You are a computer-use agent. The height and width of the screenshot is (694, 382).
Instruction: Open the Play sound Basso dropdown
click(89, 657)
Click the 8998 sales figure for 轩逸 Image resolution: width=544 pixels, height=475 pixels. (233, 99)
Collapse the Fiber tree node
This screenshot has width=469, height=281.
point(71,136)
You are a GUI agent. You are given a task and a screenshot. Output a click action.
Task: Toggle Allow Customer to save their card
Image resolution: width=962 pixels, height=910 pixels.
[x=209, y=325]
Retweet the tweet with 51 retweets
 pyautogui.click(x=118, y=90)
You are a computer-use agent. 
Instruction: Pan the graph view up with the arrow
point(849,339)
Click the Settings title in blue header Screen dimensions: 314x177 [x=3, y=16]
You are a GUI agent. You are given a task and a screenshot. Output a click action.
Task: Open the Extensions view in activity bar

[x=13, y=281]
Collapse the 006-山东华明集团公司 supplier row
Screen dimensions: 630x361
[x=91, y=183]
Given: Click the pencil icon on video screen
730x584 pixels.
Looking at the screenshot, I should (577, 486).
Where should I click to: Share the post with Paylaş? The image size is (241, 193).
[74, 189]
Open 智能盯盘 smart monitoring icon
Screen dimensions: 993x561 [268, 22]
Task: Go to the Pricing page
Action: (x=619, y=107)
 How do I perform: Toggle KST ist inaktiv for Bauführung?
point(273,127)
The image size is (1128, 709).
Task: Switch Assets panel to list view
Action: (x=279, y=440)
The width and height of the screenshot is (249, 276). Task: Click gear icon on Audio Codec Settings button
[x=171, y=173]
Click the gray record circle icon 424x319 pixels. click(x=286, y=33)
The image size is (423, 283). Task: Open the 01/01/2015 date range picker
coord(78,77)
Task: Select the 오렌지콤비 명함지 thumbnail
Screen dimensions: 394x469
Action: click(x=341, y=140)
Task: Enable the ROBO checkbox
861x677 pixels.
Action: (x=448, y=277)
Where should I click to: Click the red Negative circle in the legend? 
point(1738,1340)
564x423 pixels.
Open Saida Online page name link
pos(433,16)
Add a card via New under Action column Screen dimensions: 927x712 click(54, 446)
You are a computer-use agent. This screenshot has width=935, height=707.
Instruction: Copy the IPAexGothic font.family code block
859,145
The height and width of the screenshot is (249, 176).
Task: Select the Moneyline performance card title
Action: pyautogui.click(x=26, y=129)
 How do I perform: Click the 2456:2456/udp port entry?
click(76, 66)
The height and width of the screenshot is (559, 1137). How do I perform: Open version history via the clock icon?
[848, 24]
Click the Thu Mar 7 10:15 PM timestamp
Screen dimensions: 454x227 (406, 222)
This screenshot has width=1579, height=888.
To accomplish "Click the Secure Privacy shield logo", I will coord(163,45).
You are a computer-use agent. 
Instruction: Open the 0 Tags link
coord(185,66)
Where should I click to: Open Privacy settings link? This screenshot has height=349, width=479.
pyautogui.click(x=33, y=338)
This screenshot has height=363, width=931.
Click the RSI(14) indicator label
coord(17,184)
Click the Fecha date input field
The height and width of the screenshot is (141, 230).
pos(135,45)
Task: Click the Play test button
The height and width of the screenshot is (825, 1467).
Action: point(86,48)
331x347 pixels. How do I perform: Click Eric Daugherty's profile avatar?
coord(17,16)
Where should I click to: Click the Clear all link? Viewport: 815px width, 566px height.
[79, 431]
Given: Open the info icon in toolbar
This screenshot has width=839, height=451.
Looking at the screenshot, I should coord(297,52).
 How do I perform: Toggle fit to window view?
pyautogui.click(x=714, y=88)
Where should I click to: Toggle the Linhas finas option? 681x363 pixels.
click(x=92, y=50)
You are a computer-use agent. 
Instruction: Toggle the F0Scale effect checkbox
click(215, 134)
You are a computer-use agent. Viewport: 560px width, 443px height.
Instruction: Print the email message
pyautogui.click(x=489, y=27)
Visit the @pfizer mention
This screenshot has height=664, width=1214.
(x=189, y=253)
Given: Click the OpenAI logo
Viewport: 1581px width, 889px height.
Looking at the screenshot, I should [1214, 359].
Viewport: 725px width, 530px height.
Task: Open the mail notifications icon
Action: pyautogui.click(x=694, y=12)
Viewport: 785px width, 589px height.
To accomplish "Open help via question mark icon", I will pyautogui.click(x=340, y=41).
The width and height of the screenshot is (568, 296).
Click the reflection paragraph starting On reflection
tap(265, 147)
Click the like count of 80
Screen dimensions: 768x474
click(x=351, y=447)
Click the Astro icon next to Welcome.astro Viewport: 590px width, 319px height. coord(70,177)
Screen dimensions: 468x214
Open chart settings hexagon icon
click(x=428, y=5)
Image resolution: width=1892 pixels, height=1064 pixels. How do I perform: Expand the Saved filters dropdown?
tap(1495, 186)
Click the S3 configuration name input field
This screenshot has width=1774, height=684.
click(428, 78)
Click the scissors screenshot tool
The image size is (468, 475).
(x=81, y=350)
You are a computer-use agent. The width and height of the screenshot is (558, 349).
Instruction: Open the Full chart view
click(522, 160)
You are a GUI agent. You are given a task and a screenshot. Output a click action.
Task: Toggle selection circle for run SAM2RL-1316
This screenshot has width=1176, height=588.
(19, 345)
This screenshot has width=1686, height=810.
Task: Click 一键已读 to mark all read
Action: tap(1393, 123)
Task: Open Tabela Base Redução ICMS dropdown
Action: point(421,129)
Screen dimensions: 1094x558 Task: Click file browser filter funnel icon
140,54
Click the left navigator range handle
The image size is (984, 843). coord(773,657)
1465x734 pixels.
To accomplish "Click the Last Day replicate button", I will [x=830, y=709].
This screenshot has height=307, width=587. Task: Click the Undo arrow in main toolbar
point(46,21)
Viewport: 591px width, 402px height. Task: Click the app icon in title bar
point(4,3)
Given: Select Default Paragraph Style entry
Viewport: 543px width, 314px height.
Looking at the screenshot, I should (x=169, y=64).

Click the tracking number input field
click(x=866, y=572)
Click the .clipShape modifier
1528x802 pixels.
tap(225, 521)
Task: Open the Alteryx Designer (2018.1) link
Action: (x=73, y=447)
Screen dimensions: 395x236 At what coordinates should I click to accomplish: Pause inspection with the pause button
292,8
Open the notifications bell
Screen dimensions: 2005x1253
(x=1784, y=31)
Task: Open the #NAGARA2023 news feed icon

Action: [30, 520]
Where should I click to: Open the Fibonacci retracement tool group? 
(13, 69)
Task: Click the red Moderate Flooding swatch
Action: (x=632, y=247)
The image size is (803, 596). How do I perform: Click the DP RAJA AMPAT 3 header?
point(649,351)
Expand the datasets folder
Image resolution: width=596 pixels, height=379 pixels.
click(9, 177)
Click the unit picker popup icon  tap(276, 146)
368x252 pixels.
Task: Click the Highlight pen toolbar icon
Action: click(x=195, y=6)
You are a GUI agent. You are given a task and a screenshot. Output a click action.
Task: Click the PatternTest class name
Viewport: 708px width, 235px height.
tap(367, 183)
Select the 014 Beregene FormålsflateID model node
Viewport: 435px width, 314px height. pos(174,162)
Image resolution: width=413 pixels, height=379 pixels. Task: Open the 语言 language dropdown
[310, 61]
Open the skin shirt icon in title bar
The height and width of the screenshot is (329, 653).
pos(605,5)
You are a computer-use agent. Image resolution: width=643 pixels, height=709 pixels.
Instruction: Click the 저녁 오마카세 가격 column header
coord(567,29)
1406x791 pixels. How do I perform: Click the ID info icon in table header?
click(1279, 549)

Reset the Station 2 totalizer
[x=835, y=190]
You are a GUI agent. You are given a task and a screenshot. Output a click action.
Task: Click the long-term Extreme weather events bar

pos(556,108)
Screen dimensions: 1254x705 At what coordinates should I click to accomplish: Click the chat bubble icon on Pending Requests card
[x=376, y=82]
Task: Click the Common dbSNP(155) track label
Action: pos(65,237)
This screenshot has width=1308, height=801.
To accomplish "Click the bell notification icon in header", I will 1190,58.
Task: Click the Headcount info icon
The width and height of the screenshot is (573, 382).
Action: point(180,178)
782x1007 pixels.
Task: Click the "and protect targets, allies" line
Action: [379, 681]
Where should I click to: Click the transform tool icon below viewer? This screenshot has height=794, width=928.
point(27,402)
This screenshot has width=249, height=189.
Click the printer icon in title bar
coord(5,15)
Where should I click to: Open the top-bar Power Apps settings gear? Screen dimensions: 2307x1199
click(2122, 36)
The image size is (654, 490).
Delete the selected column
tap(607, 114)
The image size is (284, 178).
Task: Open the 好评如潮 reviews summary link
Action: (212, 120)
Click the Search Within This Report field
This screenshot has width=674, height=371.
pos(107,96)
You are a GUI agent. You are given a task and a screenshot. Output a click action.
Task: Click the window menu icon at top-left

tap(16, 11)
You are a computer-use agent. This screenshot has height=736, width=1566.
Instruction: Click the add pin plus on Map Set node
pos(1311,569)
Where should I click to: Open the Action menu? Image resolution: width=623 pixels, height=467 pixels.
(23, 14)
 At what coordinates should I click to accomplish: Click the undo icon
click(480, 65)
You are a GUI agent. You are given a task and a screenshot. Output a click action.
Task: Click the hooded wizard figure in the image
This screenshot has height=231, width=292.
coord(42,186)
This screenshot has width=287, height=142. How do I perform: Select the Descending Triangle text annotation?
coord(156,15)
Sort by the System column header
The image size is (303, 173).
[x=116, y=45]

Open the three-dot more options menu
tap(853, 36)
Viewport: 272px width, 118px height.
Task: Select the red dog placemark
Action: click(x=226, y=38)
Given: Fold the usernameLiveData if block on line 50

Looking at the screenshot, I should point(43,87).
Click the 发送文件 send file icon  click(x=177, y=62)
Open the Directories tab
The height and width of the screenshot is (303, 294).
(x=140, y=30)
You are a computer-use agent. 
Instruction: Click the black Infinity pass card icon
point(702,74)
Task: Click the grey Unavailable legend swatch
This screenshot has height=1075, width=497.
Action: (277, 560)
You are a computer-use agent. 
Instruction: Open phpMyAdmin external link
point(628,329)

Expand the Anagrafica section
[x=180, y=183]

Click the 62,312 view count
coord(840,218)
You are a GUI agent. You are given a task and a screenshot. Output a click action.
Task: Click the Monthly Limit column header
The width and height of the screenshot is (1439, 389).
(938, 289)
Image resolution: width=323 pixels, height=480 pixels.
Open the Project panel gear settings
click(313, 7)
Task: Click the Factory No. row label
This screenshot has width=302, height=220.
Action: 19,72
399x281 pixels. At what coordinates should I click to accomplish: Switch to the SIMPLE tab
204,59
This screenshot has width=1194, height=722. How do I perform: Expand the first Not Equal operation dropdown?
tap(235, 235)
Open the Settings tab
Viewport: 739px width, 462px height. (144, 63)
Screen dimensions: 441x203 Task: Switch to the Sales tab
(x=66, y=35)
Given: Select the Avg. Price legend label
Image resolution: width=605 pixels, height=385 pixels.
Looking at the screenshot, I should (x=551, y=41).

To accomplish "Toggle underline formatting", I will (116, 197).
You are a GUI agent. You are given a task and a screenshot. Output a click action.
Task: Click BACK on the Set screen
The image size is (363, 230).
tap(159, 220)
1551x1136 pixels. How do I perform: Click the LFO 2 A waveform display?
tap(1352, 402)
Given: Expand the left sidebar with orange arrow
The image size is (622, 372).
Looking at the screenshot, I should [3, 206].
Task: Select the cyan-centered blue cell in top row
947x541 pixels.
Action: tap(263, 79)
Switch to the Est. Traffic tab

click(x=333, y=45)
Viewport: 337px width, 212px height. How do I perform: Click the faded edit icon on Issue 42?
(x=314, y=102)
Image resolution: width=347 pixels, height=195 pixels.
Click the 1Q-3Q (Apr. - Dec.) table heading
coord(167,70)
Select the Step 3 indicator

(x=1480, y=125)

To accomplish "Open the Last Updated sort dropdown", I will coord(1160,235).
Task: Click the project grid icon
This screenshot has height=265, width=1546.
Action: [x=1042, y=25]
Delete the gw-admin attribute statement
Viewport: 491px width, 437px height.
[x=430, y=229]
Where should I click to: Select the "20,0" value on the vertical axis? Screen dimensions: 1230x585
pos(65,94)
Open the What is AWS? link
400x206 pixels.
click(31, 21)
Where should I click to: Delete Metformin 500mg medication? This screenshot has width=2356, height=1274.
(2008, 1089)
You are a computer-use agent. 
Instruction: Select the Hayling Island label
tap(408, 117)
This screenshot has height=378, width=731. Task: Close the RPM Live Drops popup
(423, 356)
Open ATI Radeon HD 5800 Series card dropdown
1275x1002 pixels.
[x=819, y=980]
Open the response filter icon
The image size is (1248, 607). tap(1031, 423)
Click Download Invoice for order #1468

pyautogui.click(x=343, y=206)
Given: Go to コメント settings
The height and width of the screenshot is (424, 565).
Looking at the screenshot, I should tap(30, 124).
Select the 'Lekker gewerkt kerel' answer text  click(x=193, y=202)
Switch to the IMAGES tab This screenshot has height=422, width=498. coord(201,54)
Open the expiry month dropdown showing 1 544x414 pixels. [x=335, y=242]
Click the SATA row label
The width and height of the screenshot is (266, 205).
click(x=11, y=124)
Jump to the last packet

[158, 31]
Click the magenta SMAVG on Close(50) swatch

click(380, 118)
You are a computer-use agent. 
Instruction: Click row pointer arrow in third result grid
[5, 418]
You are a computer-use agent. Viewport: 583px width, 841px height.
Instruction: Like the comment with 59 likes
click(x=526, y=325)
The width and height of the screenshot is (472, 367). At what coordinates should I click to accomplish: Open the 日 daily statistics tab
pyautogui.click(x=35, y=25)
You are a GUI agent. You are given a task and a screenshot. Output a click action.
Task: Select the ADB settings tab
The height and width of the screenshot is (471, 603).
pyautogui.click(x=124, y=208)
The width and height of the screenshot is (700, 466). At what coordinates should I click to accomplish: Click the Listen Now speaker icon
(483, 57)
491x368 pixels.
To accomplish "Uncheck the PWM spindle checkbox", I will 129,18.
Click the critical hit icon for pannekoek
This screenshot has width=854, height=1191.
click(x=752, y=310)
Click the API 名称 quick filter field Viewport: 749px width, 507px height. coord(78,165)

################

Could you format the records between the lines holding "Click the Fecha date input field" and "(x=189, y=253)", inclusive, as a JSON list of strings, one string per line, with blank lines left out?

> _Task answer_
[
  "Click the Fecha date input field",
  "The height and width of the screenshot is (141, 230).",
  "pos(135,45)",
  "Task: Click the Play test button",
  "The height and width of the screenshot is (825, 1467).",
  "Action: point(86,48)",
  "331x347 pixels. How do I perform: Click Eric Daugherty's profile avatar?",
  "coord(17,16)",
  "Where should I click to: Click the Clear all link? Viewport: 815px width, 566px height.",
  "[79, 431]",
  "Given: Open the info icon in toolbar",
  "This screenshot has width=839, height=451.",
  "Looking at the screenshot, I should coord(297,52).",
  " How do I perform: Toggle fit to window view?",
  "pyautogui.click(x=714, y=88)",
  "Where should I click to: Toggle the Linhas finas option? 681x363 pixels.",
  "click(x=92, y=50)",
  "You are a computer-use agent. ",
  "Instruction: Toggle the F0Scale effect checkbox",
  "click(215, 134)",
  "You are a computer-use agent. Viewport: 560px width, 443px height.",
  "Instruction: Print the email message",
  "pyautogui.click(x=489, y=27)",
  "Visit the @pfizer mention",
  "This screenshot has height=664, width=1214.",
  "(x=189, y=253)"
]